Now, to compare what happens with and without augmentation, you’d separately train a model for both an augmented and a non-augmented version of the training set. Here is an example setup:

convnet <- nn_module(
  "convnet",
  initialize = function() {
    # nn_conv2d(in_channels, out_channels, kernel_size, stride)
    self$conv1 <- nn_conv2d(1, 32, 3, 1)
    self$conv2 <- nn_conv2d(32, 64, 3, 2)
    self$conv3 <- nn_conv2d(64, 128, 3, 1)
    self$conv4 <- nn_conv2d(128, 256, 3, 2)
    self$conv5 <- nn_conv2d(256, 10, 3, 2)
  },
  forward = function(x) {
    x %>%
      self$conv1() %>%
      nnf_relu() %>%
      self$conv2() %>%
      nnf_relu() %>%
      self$conv3() %>%
      nnf_relu() %>%
      self$conv4() %>%
      nnf_relu() %>%
      self$conv5() %>%
      torch_squeeze()
  }
)

fitted <- convnet %>%
  setup(
    loss = nn_cross_entropy_loss(),
    optimizer = optim_adam,
    metrics = list(
      luz_metric_accuracy()
    )
  ) %>%
  fit(train_dl, epochs = 5, valid_data = valid_dl)

With MNIST, we have at our disposition a huge training set, and at the same time, we’re dealing with a very homogeneous domain. Those are exactly the conditions where we don’t expect to see much overfitting2.

However, even with MNIST, you’ll notice that with augmentation, as well as the other “overfitting antidotes” to be introduced, it takes a lot longer to achieve better performance on the training than on the test set (if ever there is better performance on the training set!). For example, in the setup described above, with no data augmentation applied, training-set accuracy surpassed that on the test set from the third epoch onwards; whereas with augmentation, there was no sign of overfitting during all five epochs I trained for.

Next – still in the realm of data augmentation – we look at a technique that is domain-independent; that is, it can be applied to all kinds of data, not just images.

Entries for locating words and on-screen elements

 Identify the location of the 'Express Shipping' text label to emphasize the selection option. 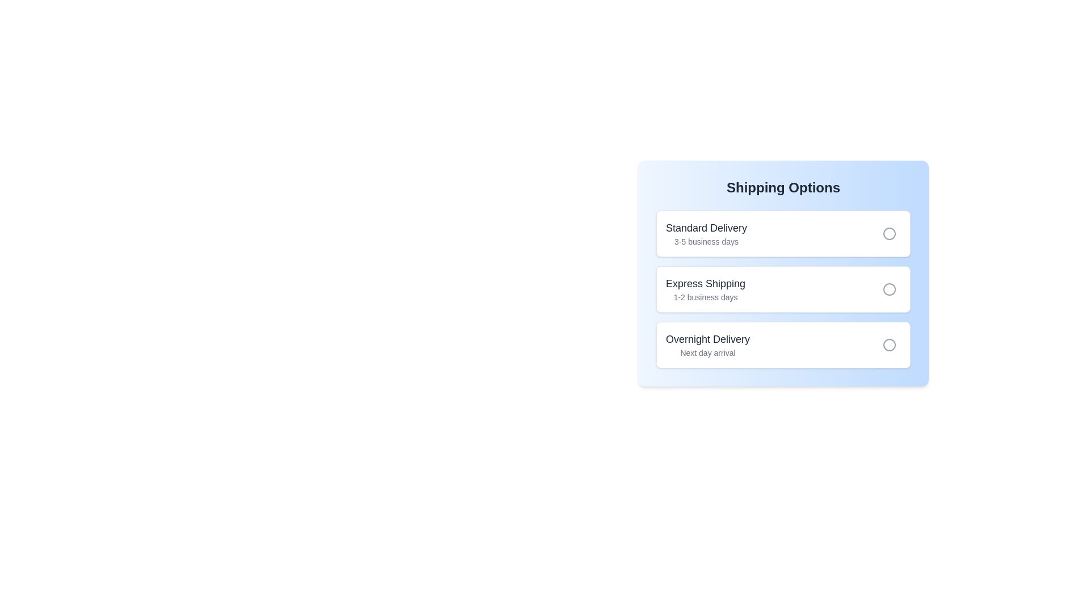
(705, 288). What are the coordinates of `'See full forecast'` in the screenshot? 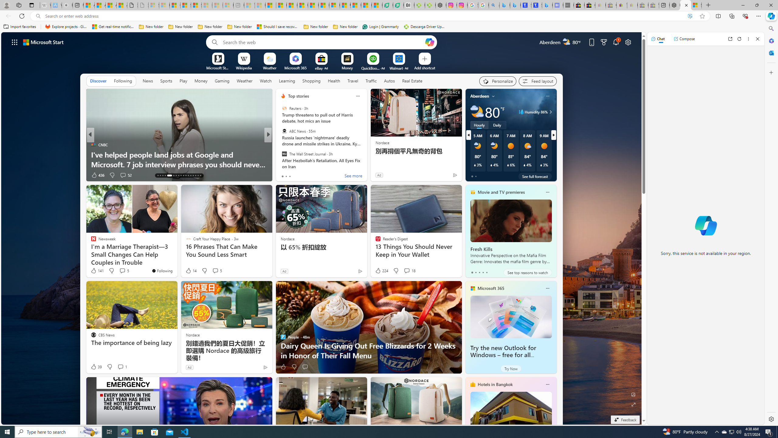 It's located at (535, 176). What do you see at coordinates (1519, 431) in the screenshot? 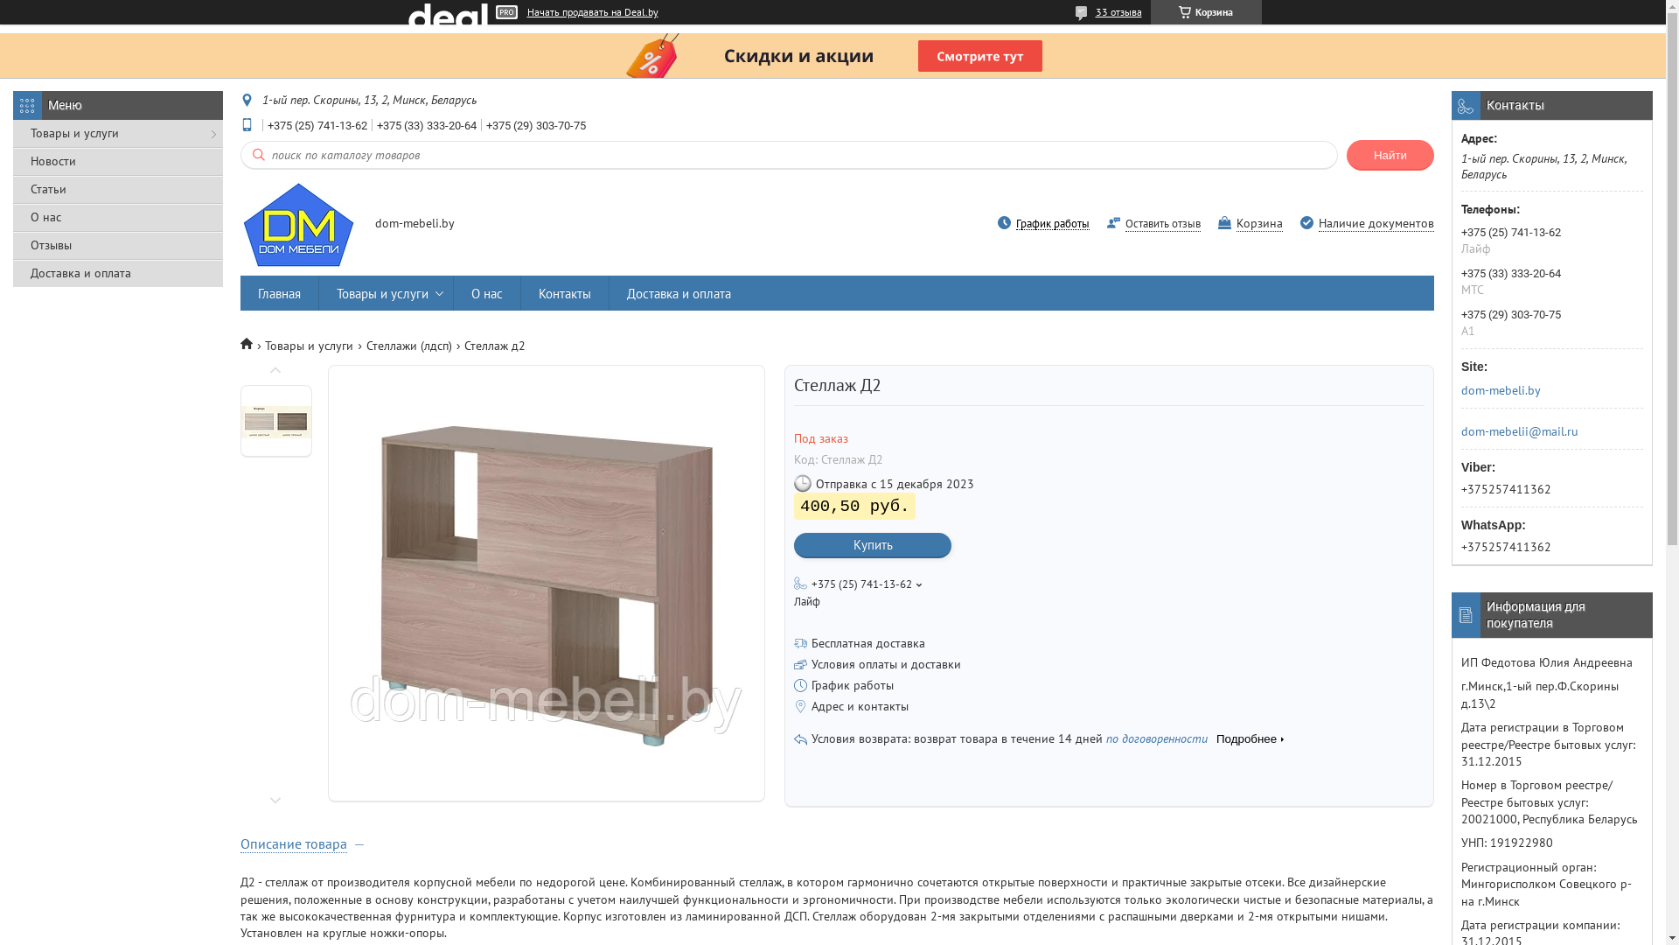
I see `'dom-mebelii@mail.ru'` at bounding box center [1519, 431]. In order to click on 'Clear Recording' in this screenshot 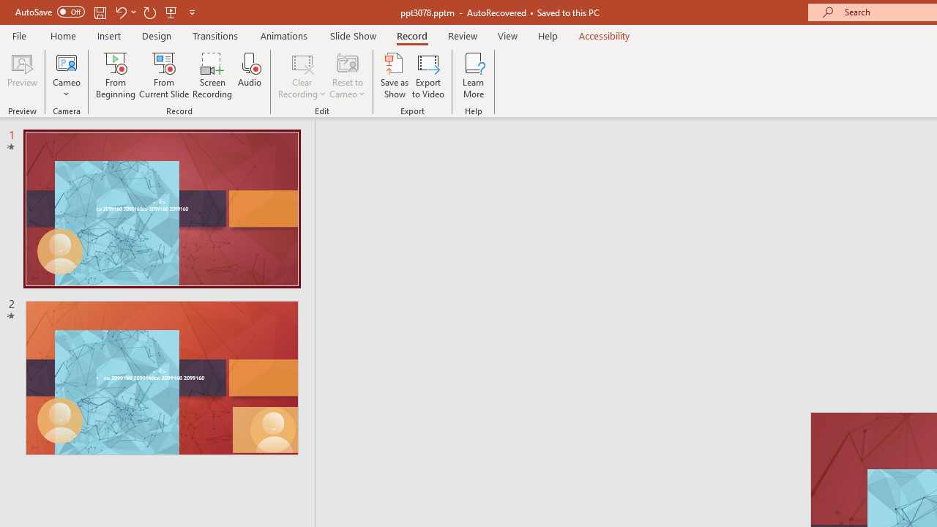, I will do `click(301, 75)`.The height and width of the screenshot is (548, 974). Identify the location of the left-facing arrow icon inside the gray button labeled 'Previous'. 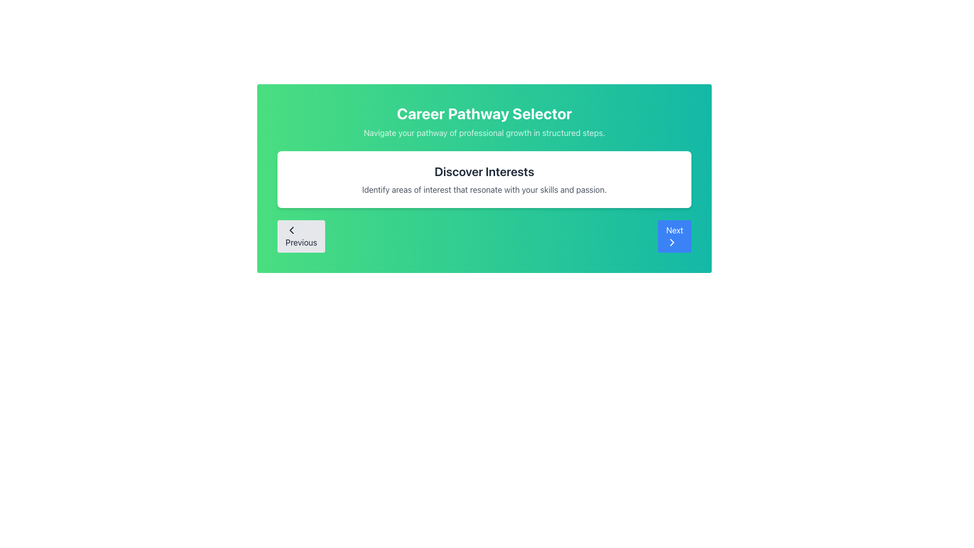
(291, 230).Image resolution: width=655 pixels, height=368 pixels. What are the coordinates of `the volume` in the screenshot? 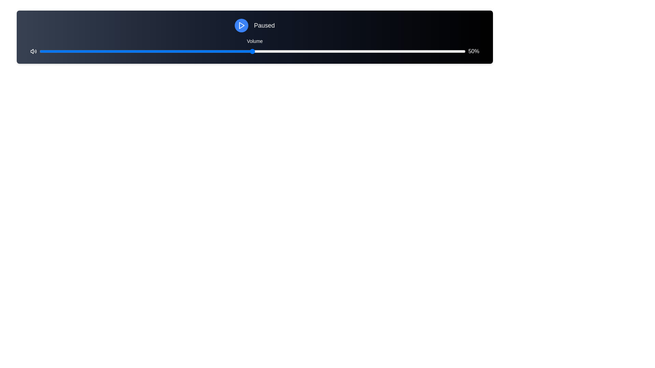 It's located at (389, 51).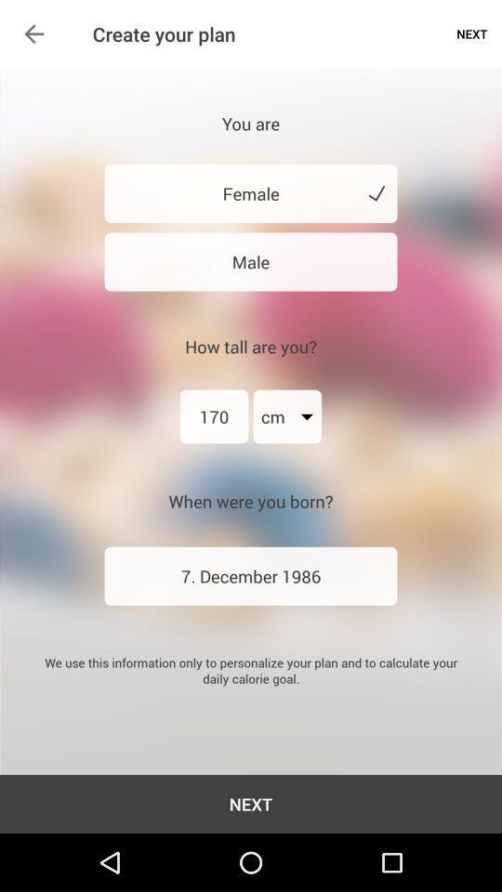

DIRECTIVE:
In the page text, when no data augmentation was applied, from which epoch onward did training-set accuracy surpass test-set accuracy?

COMPLETED TASK:
From the third epoch onward.